Skip the pictures. Return exactly the lines from the one containing "952x1232 pixels. Task: Select" through the end of the entries below.

-------------------------

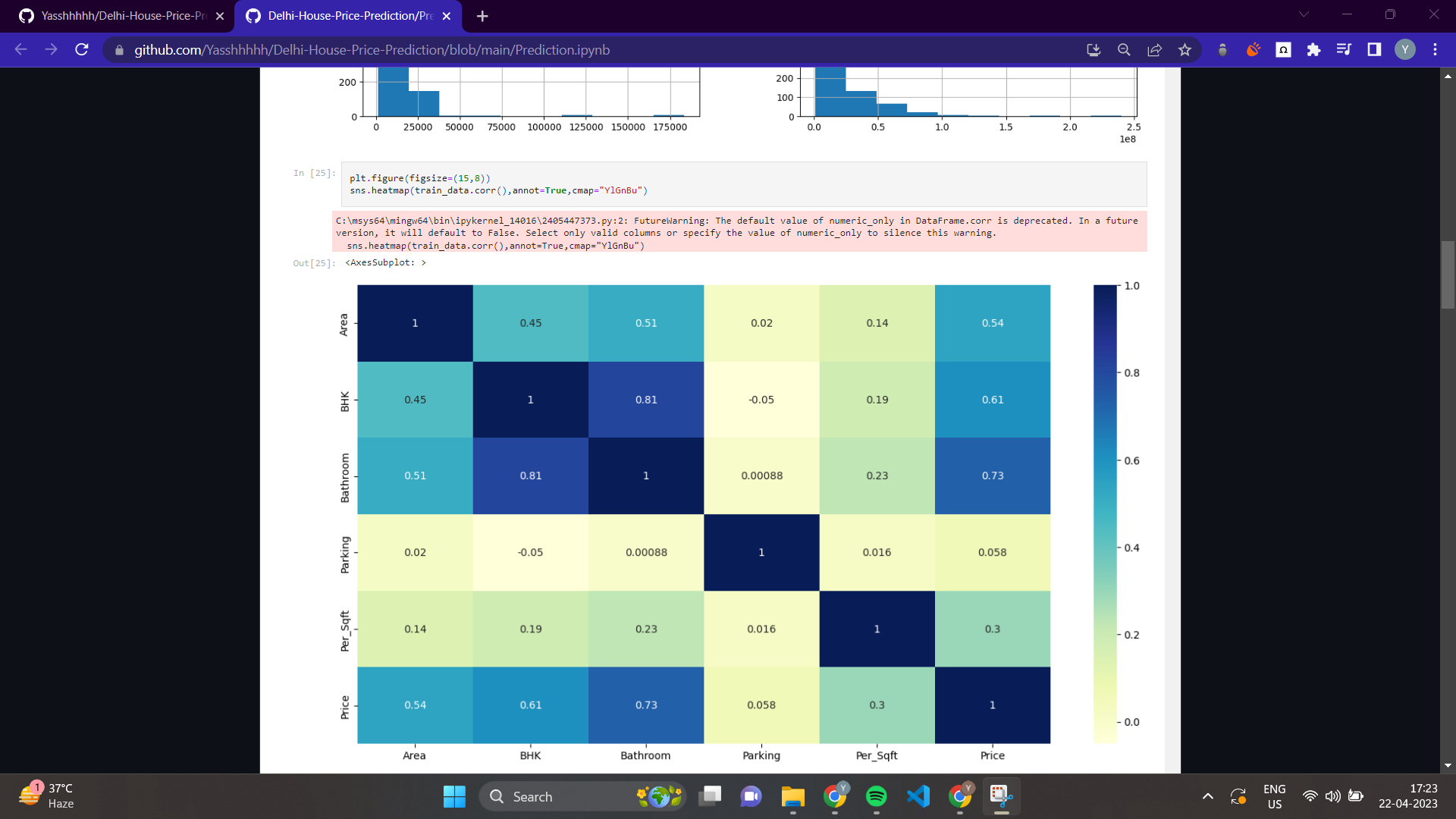Click the browser back button
Image resolution: width=1456 pixels, height=819 pixels.
(20, 49)
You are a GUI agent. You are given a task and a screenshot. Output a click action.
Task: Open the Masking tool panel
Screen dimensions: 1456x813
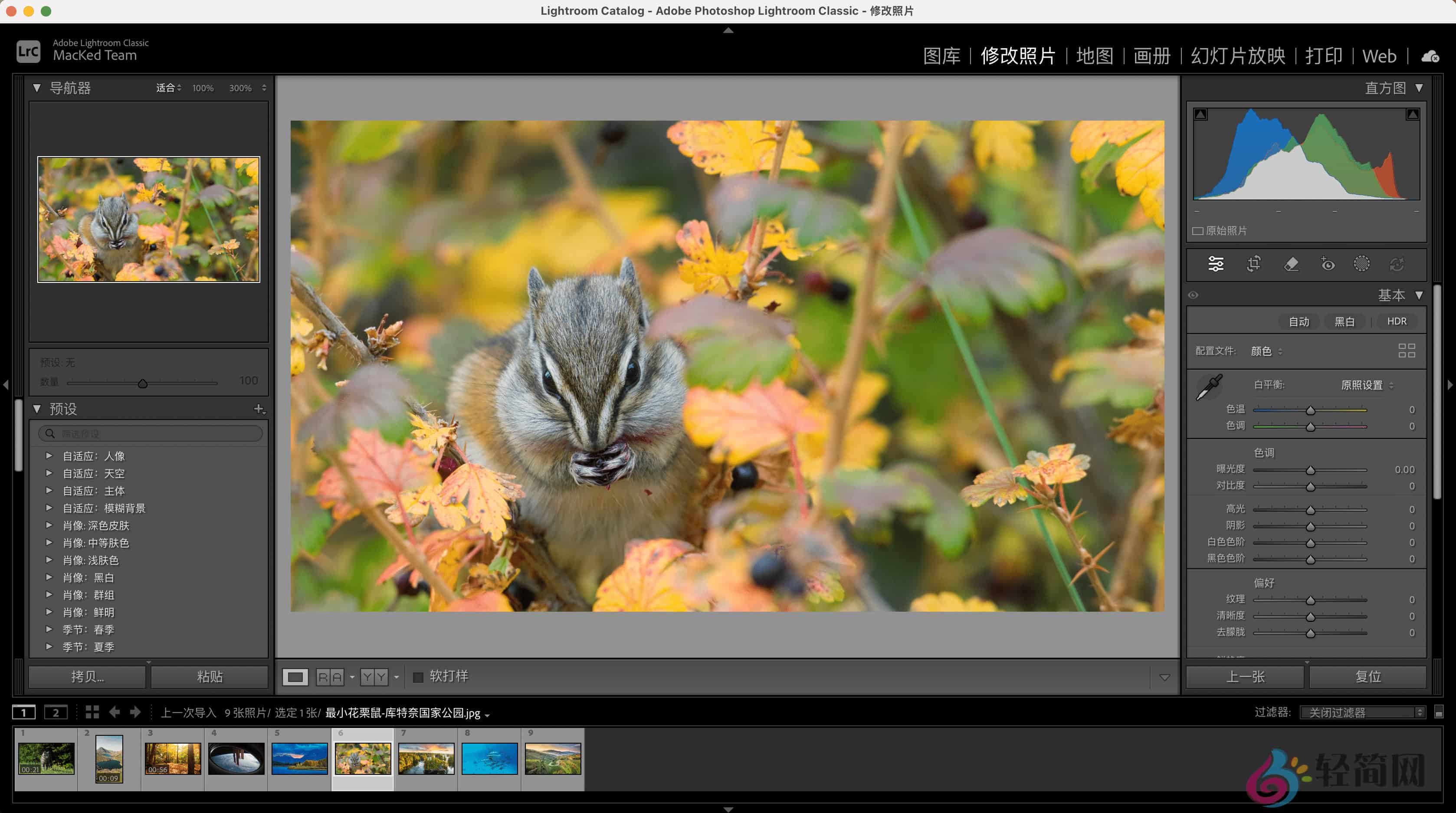[x=1362, y=264]
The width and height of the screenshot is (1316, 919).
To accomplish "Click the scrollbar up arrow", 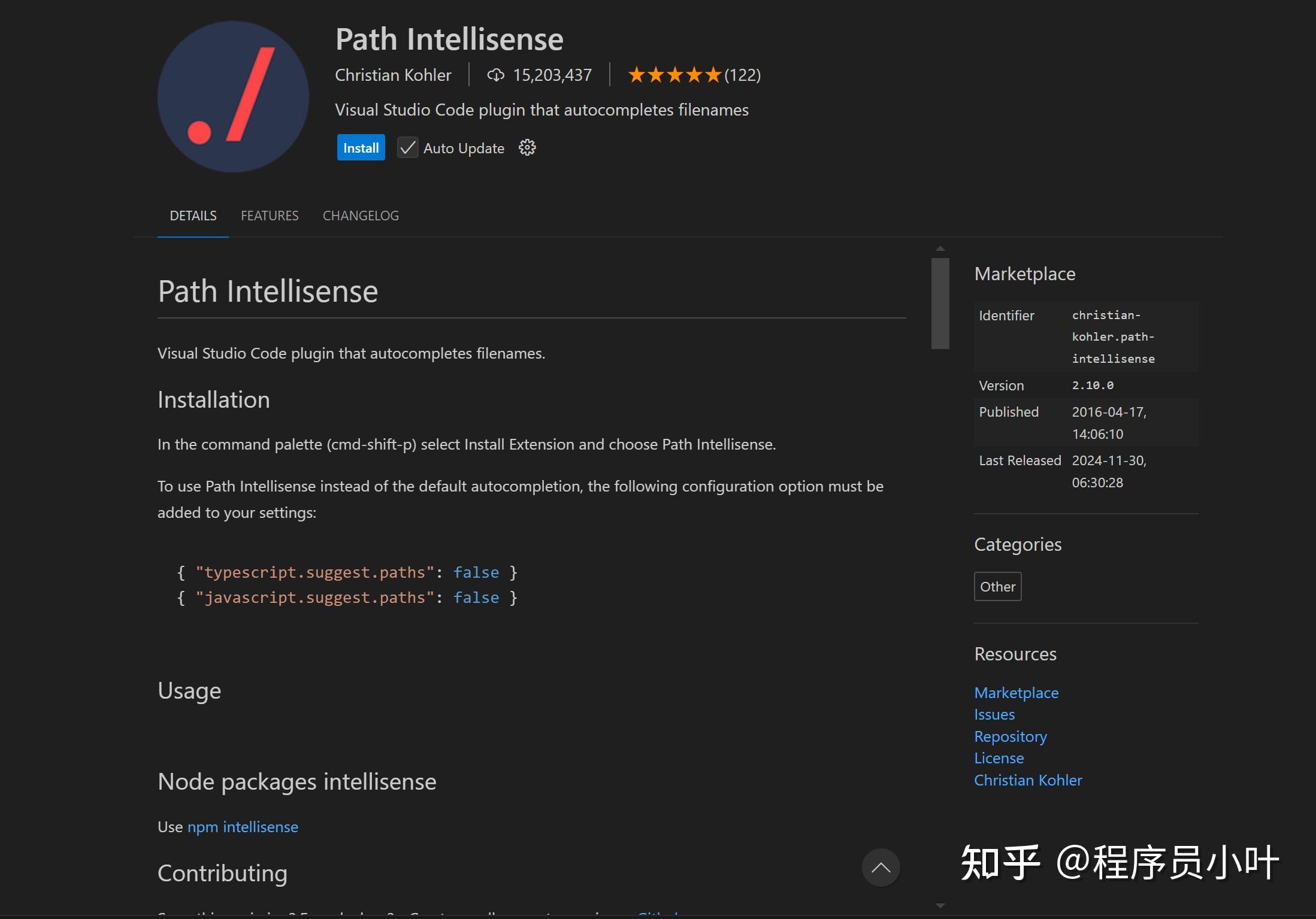I will 940,248.
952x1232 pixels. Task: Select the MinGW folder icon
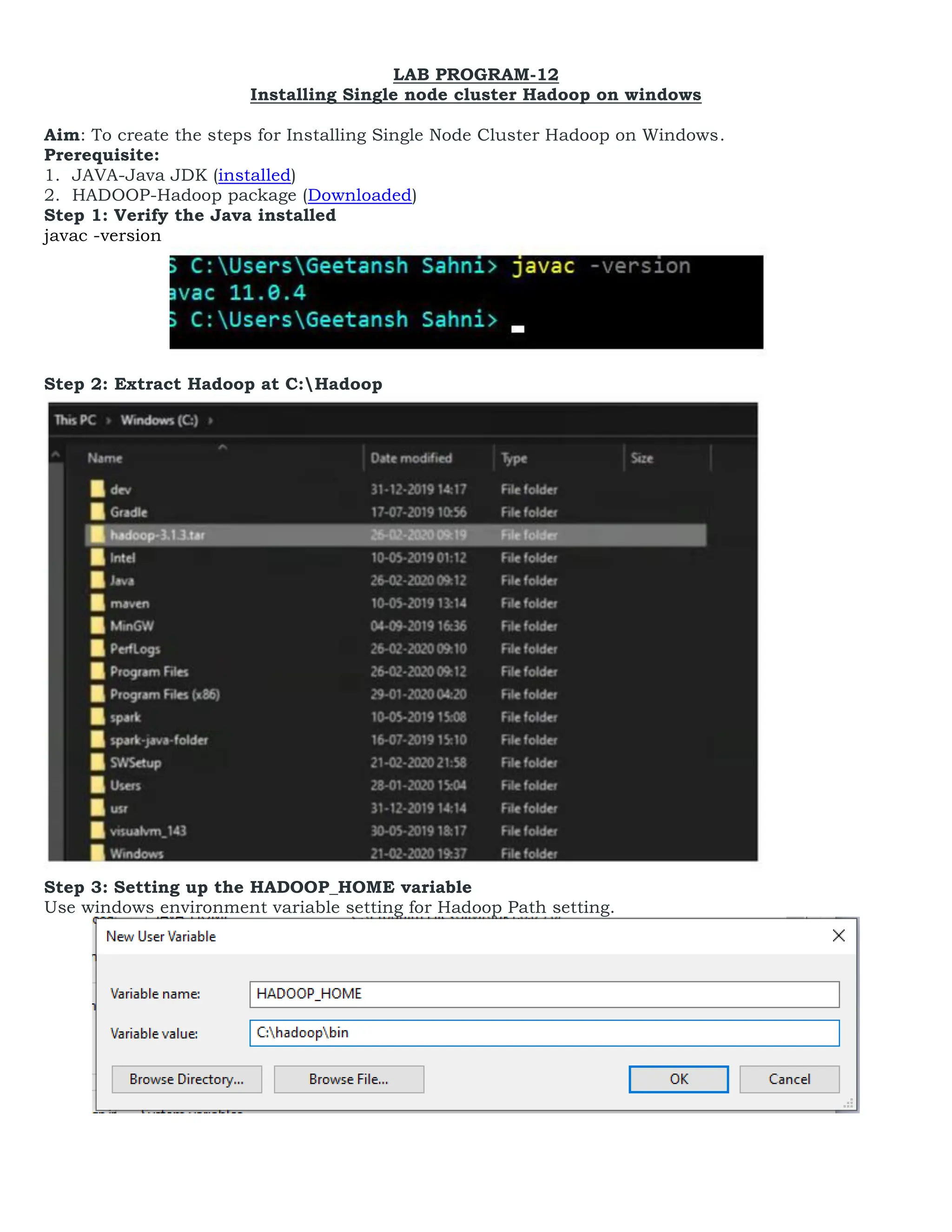pyautogui.click(x=98, y=626)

-------------------------

> Solution for this problem:
952x1232 pixels. Task: Select the MinGW folder icon
pyautogui.click(x=98, y=626)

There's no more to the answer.